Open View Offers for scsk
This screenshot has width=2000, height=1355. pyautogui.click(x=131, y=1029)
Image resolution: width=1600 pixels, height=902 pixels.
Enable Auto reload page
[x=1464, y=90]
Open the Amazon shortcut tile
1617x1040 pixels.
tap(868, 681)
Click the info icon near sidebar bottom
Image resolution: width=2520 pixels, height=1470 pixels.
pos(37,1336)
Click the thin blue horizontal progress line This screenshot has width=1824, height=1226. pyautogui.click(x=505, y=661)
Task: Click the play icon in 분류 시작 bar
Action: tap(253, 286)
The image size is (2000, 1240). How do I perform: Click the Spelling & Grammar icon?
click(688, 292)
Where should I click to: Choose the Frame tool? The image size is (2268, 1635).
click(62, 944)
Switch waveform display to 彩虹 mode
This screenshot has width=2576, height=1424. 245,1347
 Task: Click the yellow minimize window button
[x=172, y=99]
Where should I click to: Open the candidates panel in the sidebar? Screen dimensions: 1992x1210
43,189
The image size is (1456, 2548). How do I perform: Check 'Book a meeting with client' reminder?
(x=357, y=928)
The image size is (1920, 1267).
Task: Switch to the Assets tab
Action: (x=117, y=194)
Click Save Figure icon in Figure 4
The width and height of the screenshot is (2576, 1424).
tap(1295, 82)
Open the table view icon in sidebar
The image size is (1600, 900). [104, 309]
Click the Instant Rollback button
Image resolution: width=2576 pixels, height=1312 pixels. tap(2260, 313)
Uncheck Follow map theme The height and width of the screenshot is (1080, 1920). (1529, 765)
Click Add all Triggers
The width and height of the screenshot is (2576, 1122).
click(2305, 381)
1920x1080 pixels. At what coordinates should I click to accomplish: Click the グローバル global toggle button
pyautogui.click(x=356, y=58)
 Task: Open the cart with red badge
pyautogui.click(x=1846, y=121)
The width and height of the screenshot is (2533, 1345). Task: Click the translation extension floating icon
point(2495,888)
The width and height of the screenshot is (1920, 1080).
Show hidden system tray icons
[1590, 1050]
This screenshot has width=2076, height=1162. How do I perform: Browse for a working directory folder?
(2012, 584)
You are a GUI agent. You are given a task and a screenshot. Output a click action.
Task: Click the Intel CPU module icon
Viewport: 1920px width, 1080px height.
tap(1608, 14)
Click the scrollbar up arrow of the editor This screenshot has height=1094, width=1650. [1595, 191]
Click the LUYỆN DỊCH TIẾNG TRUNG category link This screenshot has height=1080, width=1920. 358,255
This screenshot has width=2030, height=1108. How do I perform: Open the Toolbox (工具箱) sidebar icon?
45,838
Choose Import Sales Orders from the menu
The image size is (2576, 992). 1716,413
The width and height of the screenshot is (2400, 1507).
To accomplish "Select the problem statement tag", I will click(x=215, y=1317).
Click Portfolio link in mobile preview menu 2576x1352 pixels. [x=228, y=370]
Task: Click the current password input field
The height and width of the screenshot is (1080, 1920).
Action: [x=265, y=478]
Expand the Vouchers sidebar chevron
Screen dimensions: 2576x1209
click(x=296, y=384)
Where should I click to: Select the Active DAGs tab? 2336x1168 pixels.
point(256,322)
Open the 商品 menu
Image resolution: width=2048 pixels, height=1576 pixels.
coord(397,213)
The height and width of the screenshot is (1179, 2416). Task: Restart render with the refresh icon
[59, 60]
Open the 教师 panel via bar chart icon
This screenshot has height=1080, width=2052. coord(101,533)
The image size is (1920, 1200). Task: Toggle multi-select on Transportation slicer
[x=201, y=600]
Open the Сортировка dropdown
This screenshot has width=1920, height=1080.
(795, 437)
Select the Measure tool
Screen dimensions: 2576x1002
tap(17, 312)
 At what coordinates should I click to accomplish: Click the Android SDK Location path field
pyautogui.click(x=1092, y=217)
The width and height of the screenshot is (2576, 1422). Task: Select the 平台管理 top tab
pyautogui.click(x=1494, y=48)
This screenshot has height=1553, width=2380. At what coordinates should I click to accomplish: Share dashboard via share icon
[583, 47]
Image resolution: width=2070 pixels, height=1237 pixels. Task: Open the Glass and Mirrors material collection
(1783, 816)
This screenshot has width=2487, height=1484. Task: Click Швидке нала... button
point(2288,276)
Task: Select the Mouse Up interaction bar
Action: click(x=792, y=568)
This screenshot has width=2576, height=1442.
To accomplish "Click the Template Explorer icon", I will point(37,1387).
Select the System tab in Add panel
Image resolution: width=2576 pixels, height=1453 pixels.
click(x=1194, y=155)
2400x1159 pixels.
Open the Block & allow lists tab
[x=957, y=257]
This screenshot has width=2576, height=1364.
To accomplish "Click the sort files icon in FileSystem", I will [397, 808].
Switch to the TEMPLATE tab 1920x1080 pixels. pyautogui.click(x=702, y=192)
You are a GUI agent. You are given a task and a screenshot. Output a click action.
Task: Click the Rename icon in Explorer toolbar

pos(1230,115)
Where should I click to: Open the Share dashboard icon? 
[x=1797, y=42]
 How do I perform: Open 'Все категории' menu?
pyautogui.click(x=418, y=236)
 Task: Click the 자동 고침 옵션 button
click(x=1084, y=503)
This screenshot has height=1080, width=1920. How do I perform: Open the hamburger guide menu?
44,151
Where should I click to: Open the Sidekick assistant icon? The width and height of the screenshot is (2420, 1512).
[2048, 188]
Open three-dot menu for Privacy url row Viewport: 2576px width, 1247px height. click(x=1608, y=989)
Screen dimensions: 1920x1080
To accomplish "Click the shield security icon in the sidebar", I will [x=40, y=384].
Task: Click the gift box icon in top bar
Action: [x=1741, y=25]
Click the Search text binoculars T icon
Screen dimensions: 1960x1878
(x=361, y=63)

WHAT YOU WILL DO
Going through the entries above, tally every line that contains the string "link", then state only the total.

EXPECTED ANSWER
2